=== Section Start ===
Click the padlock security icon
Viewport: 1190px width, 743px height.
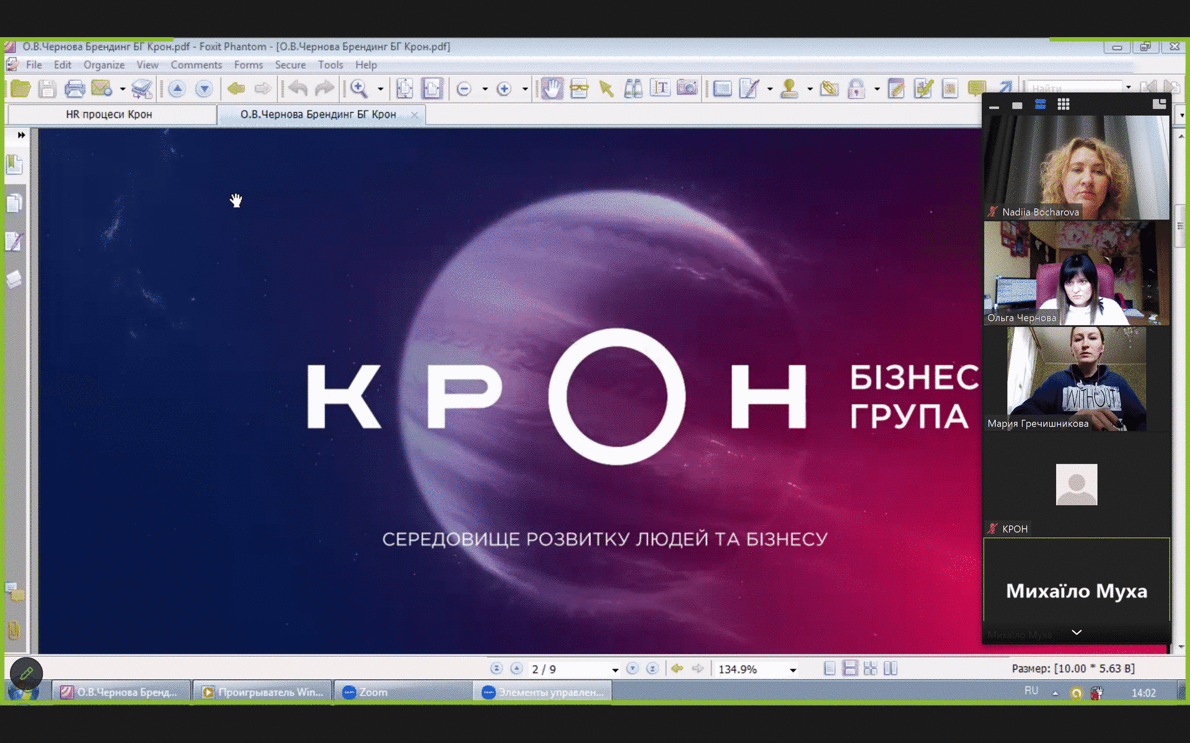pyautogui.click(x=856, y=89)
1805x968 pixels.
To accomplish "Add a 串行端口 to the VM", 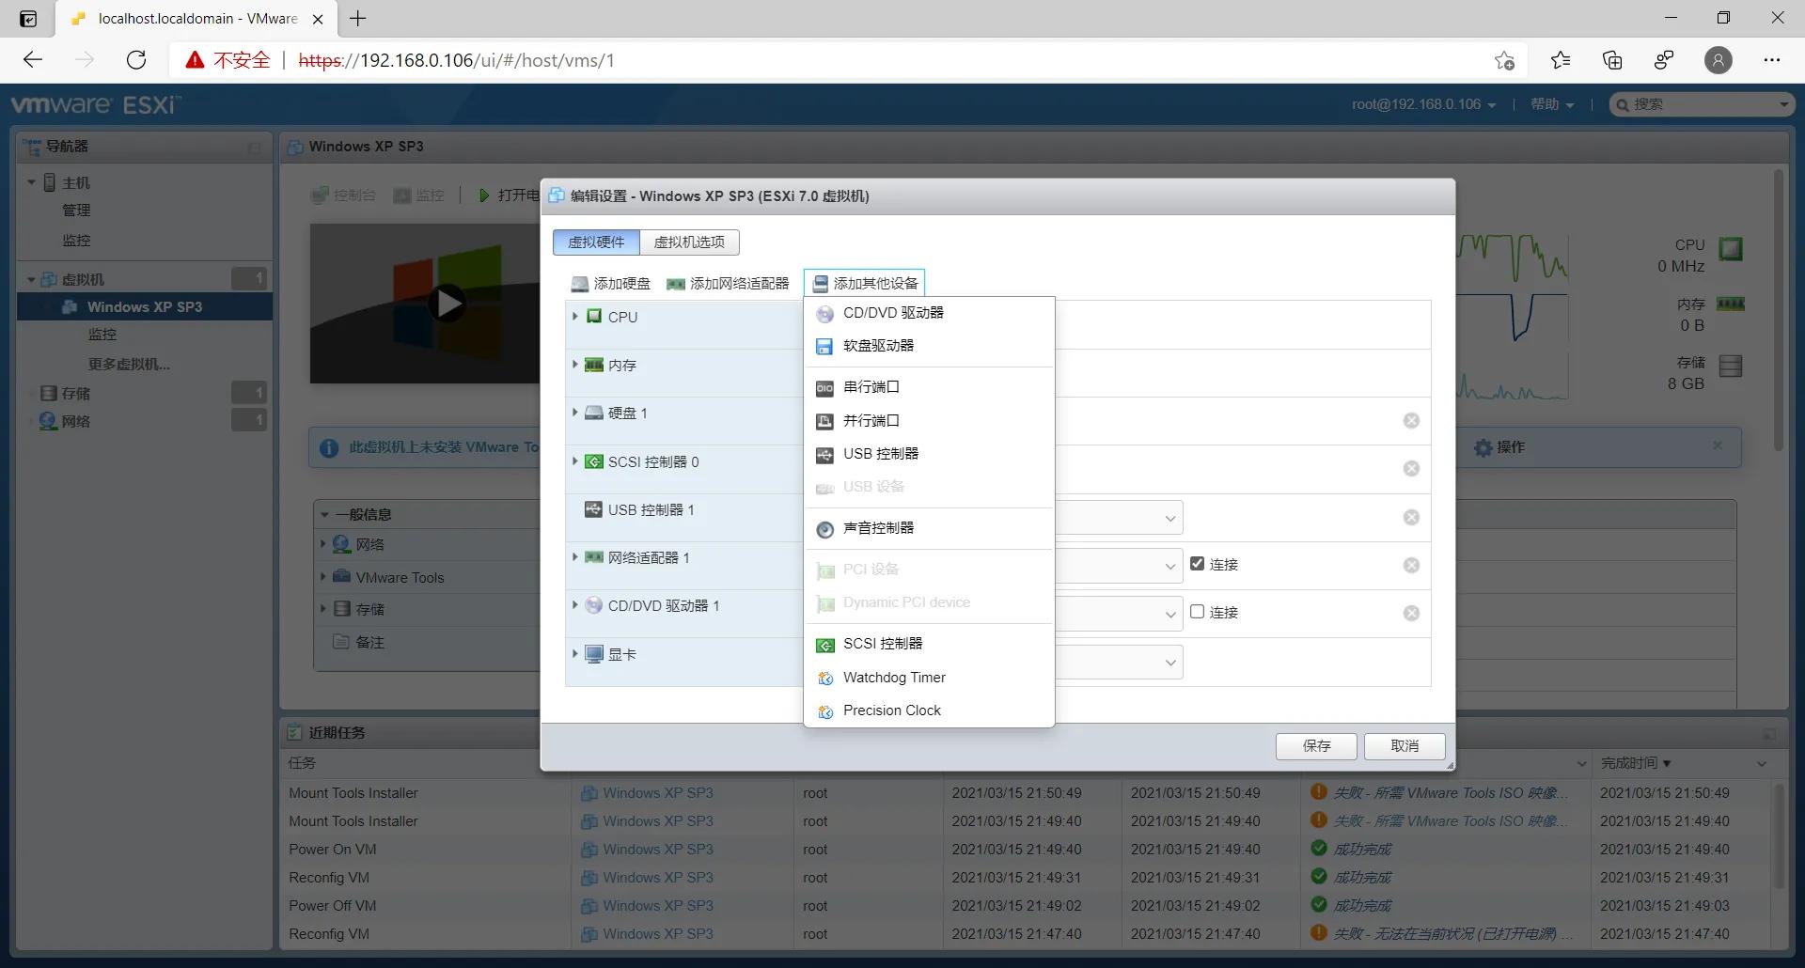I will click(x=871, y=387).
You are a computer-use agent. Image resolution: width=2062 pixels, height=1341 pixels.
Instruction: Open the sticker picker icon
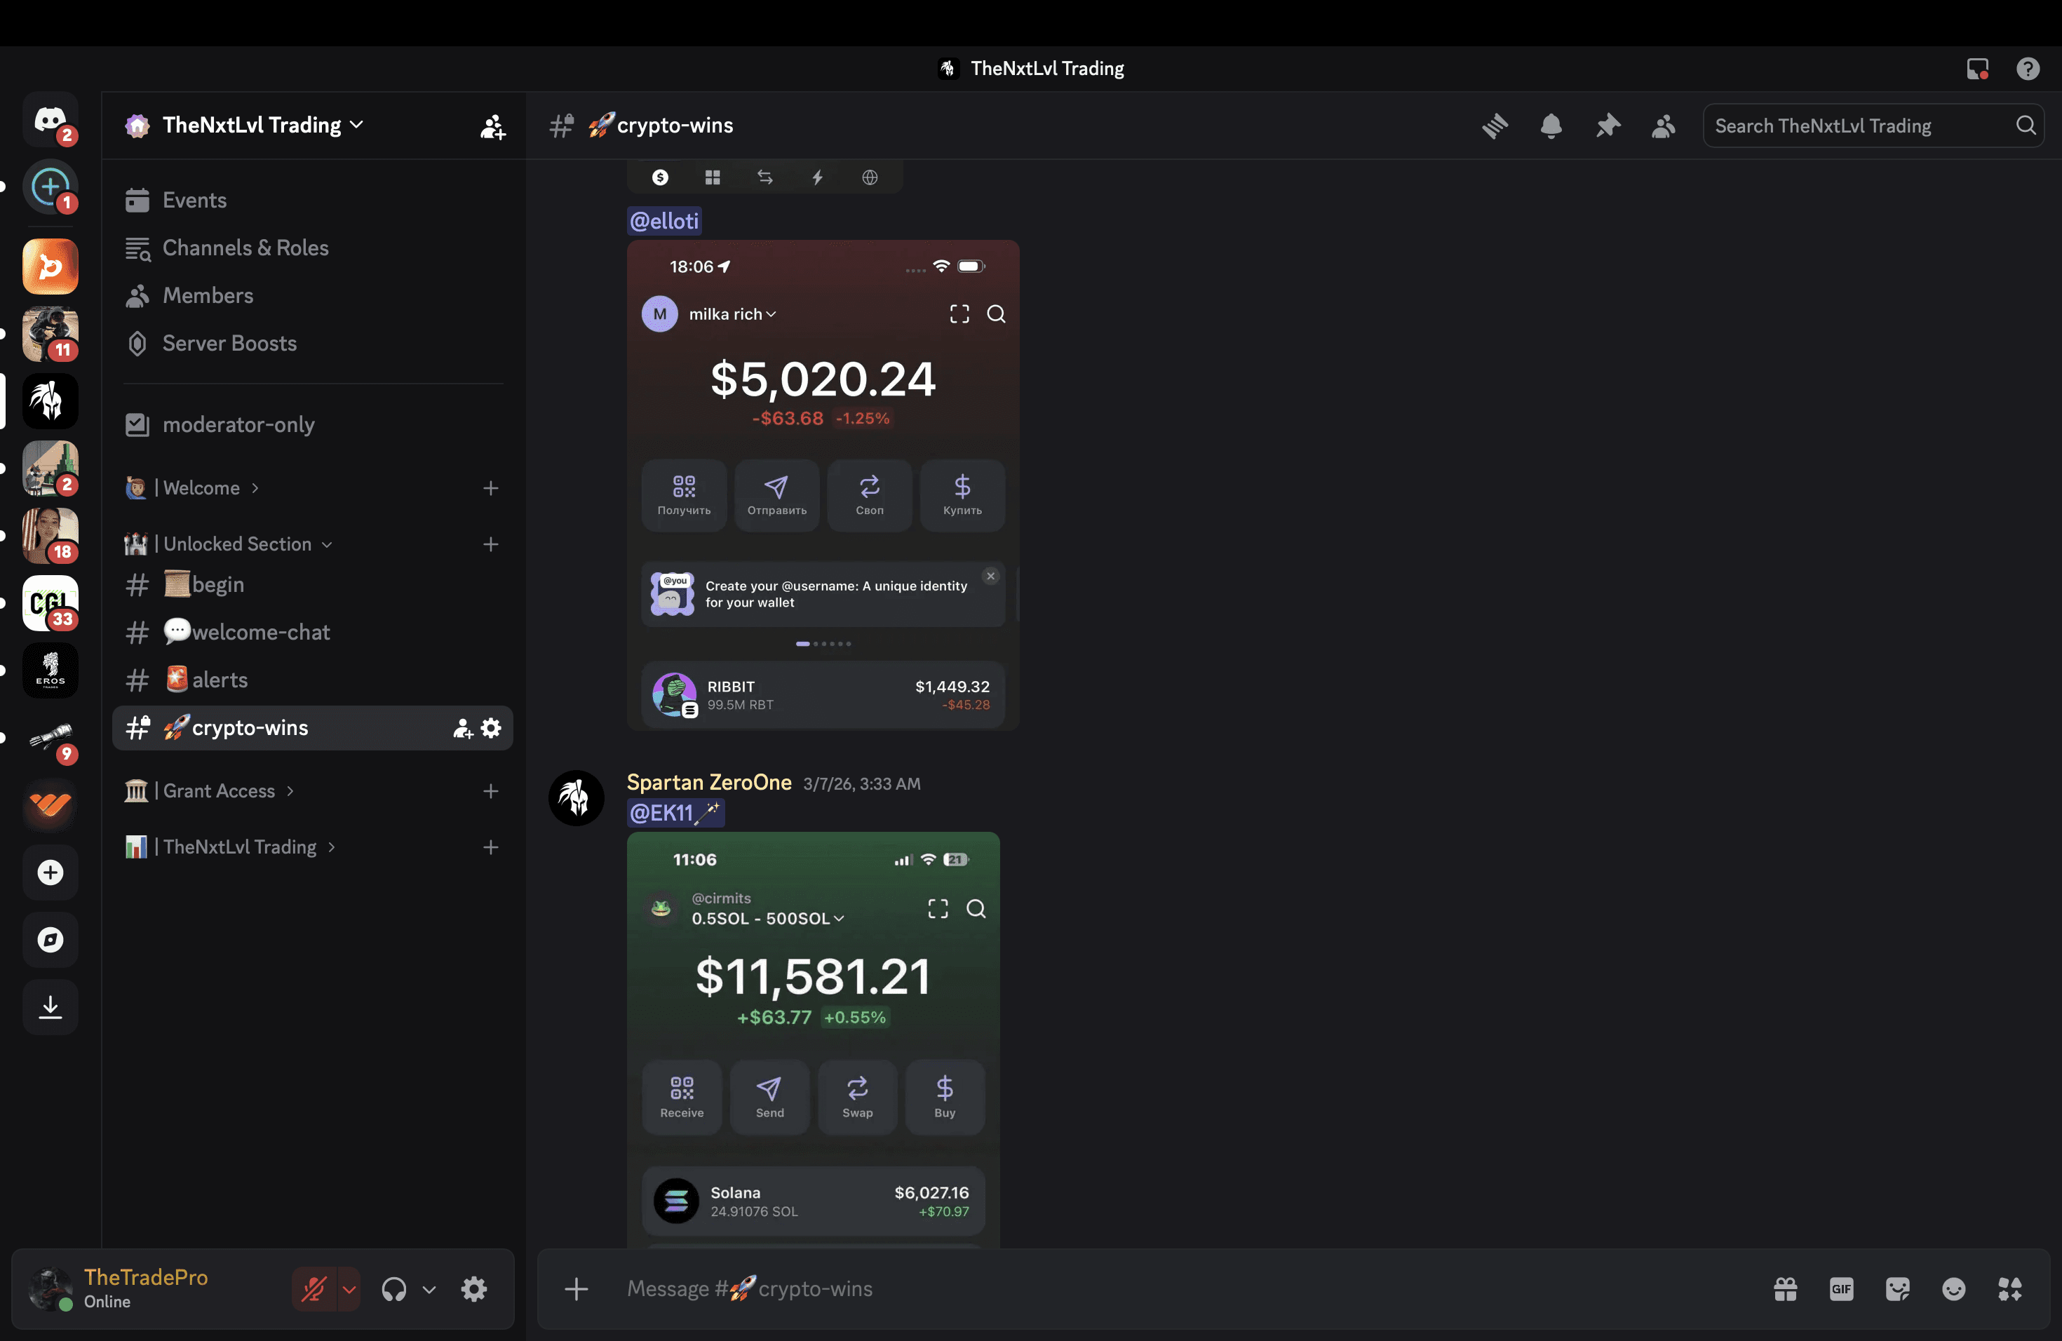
=== Section End ===
=== Section Start ===
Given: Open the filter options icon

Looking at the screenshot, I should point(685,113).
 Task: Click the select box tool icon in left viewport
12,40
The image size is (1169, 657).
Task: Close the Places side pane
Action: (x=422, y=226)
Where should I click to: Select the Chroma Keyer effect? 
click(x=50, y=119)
=== Section End ===
> **TASK DESCRIPTION**
Within the listing above, filter for lines holding the string "pixels" and copy each one.

> **REPLY TO THE EXERCISE**
1805x968 pixels.
You are a computer-use agent. Image resolution: width=2062 pixels, height=1341 pixels.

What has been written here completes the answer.